Maria José Rocha Lima*
Na semana passada, foi aprovada parte da Reforma do Ensino Médio, ao apagar das luzes do atual governo. Circulava, nos bastidores do Conselho Nacional de Educação -CNE-, que tudo se deu às pressas, a pedido de uma entidade estudantil, sob a alegação de temor do futuro governo do Presidente Jair Bolsonaro.
Chama a atenção a elevação das questões políticas e filosóficas, na hierarquia dos problemas educacionais, enquanto as questões que afetam verdadeiramente as crianças e jovens das classes populares parecem não importar. No CNE, a formação profissional, os itinerários formativos ficaram para depois, sem problema, mesmo que todos saibam que é urgente reformar esse aspecto do ensino médio, uma vez que mais de 1,7 milhão de jovens não se interessa por ele e 791 dos que nele ingressam já no primeiro ano são reprovados ou o abandonam. No Brasil, apenas 8% dos estudantes do ensino médio recebem formação profissional, enquanto países ricos, como a Alemanha, a ofertam para quase 50% dos seus jovens.

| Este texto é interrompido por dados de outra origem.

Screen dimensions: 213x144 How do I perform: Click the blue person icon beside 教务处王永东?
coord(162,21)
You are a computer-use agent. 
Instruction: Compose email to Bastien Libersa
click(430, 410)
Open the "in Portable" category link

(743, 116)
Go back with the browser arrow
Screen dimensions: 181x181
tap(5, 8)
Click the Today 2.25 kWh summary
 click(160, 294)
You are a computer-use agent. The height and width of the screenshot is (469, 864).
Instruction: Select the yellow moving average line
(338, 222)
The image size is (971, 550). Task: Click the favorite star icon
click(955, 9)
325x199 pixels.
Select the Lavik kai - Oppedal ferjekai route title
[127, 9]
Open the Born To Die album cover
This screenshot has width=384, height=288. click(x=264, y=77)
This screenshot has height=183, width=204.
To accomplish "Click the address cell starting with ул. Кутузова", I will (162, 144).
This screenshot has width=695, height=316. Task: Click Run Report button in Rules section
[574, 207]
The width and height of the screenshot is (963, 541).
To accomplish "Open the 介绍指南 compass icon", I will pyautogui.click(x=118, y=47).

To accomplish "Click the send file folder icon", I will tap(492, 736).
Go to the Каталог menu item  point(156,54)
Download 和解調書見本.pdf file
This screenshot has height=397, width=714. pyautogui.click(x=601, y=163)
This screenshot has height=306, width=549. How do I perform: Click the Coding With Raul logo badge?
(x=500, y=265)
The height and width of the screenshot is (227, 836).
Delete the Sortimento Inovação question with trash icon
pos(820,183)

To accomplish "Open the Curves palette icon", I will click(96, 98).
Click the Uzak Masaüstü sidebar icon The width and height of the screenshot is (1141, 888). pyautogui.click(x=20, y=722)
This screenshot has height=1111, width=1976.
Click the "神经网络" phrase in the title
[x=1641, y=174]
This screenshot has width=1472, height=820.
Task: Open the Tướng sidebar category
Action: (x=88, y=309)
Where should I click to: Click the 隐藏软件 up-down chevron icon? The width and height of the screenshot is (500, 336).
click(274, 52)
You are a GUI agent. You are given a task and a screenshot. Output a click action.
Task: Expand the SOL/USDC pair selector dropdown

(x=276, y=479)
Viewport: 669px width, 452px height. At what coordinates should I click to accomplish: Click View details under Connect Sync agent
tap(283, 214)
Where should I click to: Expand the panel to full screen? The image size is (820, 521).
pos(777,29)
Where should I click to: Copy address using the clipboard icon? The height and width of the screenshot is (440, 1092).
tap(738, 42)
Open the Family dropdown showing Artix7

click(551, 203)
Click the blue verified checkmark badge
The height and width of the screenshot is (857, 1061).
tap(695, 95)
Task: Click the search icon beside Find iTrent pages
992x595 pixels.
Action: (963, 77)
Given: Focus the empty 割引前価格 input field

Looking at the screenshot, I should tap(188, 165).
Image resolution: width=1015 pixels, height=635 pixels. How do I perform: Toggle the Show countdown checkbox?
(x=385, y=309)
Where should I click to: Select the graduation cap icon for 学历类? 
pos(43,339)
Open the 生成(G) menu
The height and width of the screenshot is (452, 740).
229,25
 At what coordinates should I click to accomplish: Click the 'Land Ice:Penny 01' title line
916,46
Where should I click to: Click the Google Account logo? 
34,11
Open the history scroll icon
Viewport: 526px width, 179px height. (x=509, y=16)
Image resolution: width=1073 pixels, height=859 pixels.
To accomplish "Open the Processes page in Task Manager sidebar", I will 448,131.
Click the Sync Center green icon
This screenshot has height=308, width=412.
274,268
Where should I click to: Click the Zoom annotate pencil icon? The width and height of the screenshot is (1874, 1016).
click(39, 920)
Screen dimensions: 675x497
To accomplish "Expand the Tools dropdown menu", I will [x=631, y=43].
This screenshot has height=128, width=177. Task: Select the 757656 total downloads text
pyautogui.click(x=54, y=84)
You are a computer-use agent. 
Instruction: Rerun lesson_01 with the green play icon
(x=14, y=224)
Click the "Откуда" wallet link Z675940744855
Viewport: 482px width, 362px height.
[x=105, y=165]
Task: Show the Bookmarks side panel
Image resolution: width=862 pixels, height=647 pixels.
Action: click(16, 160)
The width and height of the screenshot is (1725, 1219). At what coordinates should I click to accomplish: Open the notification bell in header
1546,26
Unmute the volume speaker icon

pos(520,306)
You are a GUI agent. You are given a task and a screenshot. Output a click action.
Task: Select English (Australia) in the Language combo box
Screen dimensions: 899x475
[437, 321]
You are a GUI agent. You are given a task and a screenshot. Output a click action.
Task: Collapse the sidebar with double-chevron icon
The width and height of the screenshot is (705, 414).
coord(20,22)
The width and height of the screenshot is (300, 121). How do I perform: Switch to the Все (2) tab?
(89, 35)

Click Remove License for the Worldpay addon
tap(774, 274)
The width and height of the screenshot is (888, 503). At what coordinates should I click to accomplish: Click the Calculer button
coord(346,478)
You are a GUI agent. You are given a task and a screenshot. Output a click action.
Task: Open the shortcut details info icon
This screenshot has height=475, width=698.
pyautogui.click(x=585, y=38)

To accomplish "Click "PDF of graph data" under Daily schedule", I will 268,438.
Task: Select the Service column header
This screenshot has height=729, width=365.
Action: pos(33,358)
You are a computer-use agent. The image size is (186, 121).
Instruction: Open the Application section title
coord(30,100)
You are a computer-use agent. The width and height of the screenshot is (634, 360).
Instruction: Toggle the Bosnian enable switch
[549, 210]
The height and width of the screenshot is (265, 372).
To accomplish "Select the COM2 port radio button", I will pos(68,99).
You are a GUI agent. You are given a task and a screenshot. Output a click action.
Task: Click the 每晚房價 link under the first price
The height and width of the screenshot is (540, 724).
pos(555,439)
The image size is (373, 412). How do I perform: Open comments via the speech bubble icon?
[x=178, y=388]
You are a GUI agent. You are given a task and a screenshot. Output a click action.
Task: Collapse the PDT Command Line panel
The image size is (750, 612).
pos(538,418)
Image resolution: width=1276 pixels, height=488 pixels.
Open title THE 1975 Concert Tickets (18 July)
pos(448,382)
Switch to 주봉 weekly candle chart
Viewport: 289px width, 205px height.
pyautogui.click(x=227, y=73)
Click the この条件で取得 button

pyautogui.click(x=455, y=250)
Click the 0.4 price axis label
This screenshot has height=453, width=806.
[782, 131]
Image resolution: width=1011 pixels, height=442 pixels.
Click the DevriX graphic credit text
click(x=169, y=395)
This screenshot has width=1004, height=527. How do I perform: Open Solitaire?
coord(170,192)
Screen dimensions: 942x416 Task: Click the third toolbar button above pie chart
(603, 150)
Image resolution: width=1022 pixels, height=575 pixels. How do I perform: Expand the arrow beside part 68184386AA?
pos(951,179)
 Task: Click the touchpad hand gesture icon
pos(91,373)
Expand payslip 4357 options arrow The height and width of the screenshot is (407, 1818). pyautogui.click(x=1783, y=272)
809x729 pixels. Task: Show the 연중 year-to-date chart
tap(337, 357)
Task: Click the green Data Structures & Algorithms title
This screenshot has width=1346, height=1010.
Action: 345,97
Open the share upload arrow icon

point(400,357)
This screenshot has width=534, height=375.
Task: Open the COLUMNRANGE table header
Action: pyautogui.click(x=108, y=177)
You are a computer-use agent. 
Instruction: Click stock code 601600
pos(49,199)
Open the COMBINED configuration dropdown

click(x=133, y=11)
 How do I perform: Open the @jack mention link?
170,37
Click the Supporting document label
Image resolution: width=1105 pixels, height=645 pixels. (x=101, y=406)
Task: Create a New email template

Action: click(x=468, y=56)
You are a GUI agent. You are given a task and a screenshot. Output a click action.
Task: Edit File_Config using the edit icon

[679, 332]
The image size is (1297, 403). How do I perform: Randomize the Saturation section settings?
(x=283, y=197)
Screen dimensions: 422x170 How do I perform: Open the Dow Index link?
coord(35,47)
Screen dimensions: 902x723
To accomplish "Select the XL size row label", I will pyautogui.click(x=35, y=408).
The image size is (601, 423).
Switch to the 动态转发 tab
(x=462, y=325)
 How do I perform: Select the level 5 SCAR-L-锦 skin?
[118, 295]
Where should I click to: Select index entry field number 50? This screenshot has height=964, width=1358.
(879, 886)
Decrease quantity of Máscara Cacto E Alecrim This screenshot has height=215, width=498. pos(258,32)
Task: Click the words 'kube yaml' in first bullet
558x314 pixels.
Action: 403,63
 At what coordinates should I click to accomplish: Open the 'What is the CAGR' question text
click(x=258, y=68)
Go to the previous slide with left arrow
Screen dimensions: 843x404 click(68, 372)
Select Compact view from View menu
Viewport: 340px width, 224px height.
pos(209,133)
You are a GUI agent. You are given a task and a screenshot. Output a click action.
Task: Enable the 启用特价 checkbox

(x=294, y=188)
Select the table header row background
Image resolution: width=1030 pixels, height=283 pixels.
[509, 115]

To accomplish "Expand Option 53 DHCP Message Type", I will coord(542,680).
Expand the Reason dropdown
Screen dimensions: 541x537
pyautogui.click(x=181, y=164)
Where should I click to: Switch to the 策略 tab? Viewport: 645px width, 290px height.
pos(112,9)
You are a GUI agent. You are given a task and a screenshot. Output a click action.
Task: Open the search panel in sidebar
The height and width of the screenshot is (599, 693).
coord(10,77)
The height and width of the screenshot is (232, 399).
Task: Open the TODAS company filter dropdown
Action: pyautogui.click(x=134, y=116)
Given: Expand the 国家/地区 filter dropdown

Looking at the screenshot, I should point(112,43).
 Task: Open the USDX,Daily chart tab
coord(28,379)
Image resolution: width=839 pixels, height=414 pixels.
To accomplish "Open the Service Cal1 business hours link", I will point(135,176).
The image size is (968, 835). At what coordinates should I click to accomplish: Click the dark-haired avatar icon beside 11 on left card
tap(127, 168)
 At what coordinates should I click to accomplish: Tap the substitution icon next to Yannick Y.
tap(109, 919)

Em maio, em audiência pública, na Comissão de Educação do Senado Federal, o atual ministro Rossieli Soares declarou que o ensino médio estava no “fundo do poço.” Ele apresentou também dados do censo escolar preocupantes para os outros níveis de ensino. Na última década, as taxas de insucesso se mantiveram elevadíssimas, resultando na reprovação ou abandono de 370 mil crianças no 3º ano do ensino fundamental; no 6º ano, são 570 mil jovens reprovados ou que abandonam a escola. Para o ministro, a escola também fracassou na alfabetização: 50% das crianças não sabem ler e escrever no final do 3º ano, e no Norte e Nordeste esse percentual chega a 70%. Ele destacou também que 30% a 40% dos professores têm formação inadequada para o nível no qual atuam e que 80% deles são formados em instituições privadas.
Estes dados corroboram o aparecimento do Brasil como o pior país em relação ao menosprezo aos professores, num ranking de 35 países, publicado pela Varkey Foudation. Os professores brasileiros são mal pagos, mal formados, infelizes, desrespeitados e espancados.
Desse modo, vemos que toda essa discussão filosófica que travam os políticos, tentando atrair a atenção de estudantes, professores, religiosos etc., mais parece uma densa cortina de fumaça para encobrir a questão mais crucial que é o absoluto fracasso da escola pública no Brasil feita para o filho dos outros, pois quem a defende não a usa, não matricula os seus filhos nela.
Em que pesem esses resultados aterradores, o Brasil é um dos países que menos gastam com o ensino fundamental e médio, mas as despesas com estudantes universitários se assemelham a países europeus, segundo a Organização para a Cooperação e Desenvolvimento Econômico –OCDE/2017. O investimento médio anual no aluno da educação básica pública é de R$ 3.100, enquanto o do ensino superior custa cerca de R$ 28 mil, o que representa uma enorme disparidade.
Por isso, é fundamental que o novo governo se desvencilhe dessa discussão filosófica que é de menor potencial ofensivo frente aos crimes gravíssimos praticados contra as crianças e adolescentes das classes populares, a quem são destinadas escolas públicas que não ensinam e os mantém na condição de analfabetos, uma proeza inimaginável numa sociedade letrada. E que o novo governo ponha o dedo na ferida, colocando a educação básica como prioridade prioríssima, garantindo aos pobres ingresso nas universidades públicas, por mérito, o que não vem ocorrendo.
Para isto, serão necessárias medidas drásticas: revisão da política de financiamento do ensino superior; injeção de mais recursos no novo FUNDEB; valorização real do magistério, equiparando o piso dos professores a outros profissionais, com formação de nível superior; criação de um exame nacional para o magistério para garantir que os melhores profissionais sejam selecionados; criação de um sistema de mérito, no qual os melhores professores e gestores escolares sejam recompensados pelos resultados auferidos no ensino, especialmente nas classes de alfabetização; realização de revisão dos currículos dos cursos de Pedagogia, tornando obrigatórias as disciplinas teóricas e práticas em alfabetização; sejam acionados e criados novos mecanismos de fiscalização, avaliação e monitoramento, que responsabilizem gestores pelos resultados educacionais, especialmente na alfabetização, e assegurem e visibilizem os resultados efetivos de aprendizagem por escola. Sem uma educação básica de qualidade para todos não haverá paz nem prosperidade.
*Maria José Rocha Lima é mestre e doutoranda em Educação. Ex-deputada baiana, é presidente da Casa da Educação Anísio Teixeira em Brasília.